I Am Not The Same Person That I Used To Be #YesAllWomen


My name isn’t Taylor Orci. Or at least, it wasn’t always. I changed my name because I was the victim of child abuse by my father till I was 9 and I needed to separate myself from him and that experience and everything it symbolized to me. I took on my step-fathers last name as an adult adoption 6 years ago because he’s a good man. Then I moved from LA to New York to start a new life. And when I moved back to Los Angeles, no one knew who I was anymore or how to find me, and that’s how I liked it. The few people who found me online asked “What happened? Did you get married?” And I would brush it off as a joke and secretly put them into the “old friend” category— people who were friends with the old ugly me and all her burdensome awful problems.

Taylor Ford did not like herself. When she got taken out of her Dad’s house by Child Protective Services for a laundry list of things, she felt like it caused such a tremendous upheaval in everyone’s lives that she should kill herself because she hadn’t lived very long so it “only seemed fair.” I’m writing this now and seeing how sad that is— that a little girl gets abused and feels so bad about how it’s affecting other people that she wants to die.

Taylor Ford hit puberty early and was told “I’m going to eat cake out of that pussy” and other ridiculous things by a group of dumb boys on the playground who had no idea about her background of abuse. The combination of stress made her hear voices in her head of people yelling at her at weird times and it made her freak out and hyperventilate so they nicknamed her “skits” which was short for schizophrenic. She was told this was a joke and not to take it personally.

Taylor Ford almost got raped when she was 11 at a gang party and kind of didn’t care cause it was nice to have tough friends to feel safe around. Taylor Ford hated her body and tried to have eating disorders to make it smaller and shrink away, but when she lost weight she felt too vulnerable so instead she ate compulsively to hide as much of her natural figure as possible.

Taylor Ford did not stand up for herself and ran away from conflict because everything hurt. The depression and thoughts of suicide were routine. In college one time Taylor Ford was compulsively drawn to a knife drawer and used every ounce of strength to call her step-dad to pick her up from her apartment. When she got in the car he asked “Are you okay?” She told him to pull the car over and she vomited on the street.

Taylor Ford wanted all the bad to go away. She wanted to create a person who was confident and beautiful and funny and daring, so she made me. I’ve punched a man on a busy New York street for cat calling me. I’m confident and talented and I don’t take shit— even though shit gets thrown at me all the time just like every other lady out there. I always deep down though, felt like I was lucky because I’d never gotten raped or molested.

Last summer I was in the shower on vacation, just days after being flown out to New York to do a big TV interview that made me feel special, when it occurred to me— just like that, in an instant—I had been molested repeatedly as a kid. In an instant all the success I’d felt washed away.

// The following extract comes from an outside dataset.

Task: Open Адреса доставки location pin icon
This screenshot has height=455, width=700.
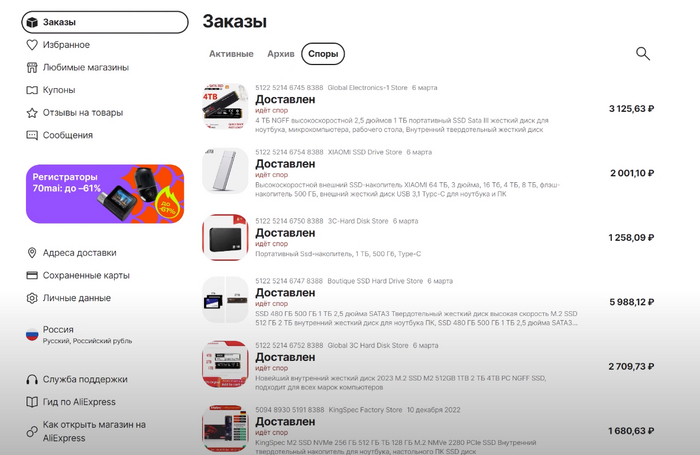Action: tap(32, 253)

At first I laughed— I was in a bad improv scene where you don’t know where it’s going so you invent something like “God I wish Mom were still alive” or “I just realized I was molested as a child.” And then the audience laughs because that is a bizarre thing to say in a mundane moment. So I laughed at the scene I was in— there I was, standing still in a Cape Cod shower, realizing I was molested— thinking to myself “I mean really wouldn’t this joke kill?” But then I felt stuck with this new/old thing. How are you supposed to deal with a thing that happened to the old, ugly, dirty you?

I tried so hard to make this old weak person disappear, because that’s what she wanted, so I could be a strong new thing, and yet this person continues to pester me with her childhood problems despite my best efforts.

I know that the answer is there is no real divide, only the one I have created. But it is a levy that keeps being breached. I still try to keep them separate the best I can, even though I continue to be affected by her problems and her past long after she disappeared from Google searches. So I deal with her from a distance, like dealing with a troubled little sister who lives somewhere else, somewhere far away and sometimes I wonder what she looks like now, but it’s in the interests of the new me to never look— what if her low self worth and thoughts of suicide rub off on me again? “I just can’t take that risk,” I say to myself, and then power on through all the regular daily bullshit.

This is the best answer I have— as a confident strong woman this is still the best and only answer I have and it’s the choice I’ve made— to deal with myself and my traumas and my growth and divide the good and the bad into two people. I always thought I was alone in that— but now that I’ve read so many of these testimonials, I wonder how many of you know what I’m talking about— more than I ever could imagine.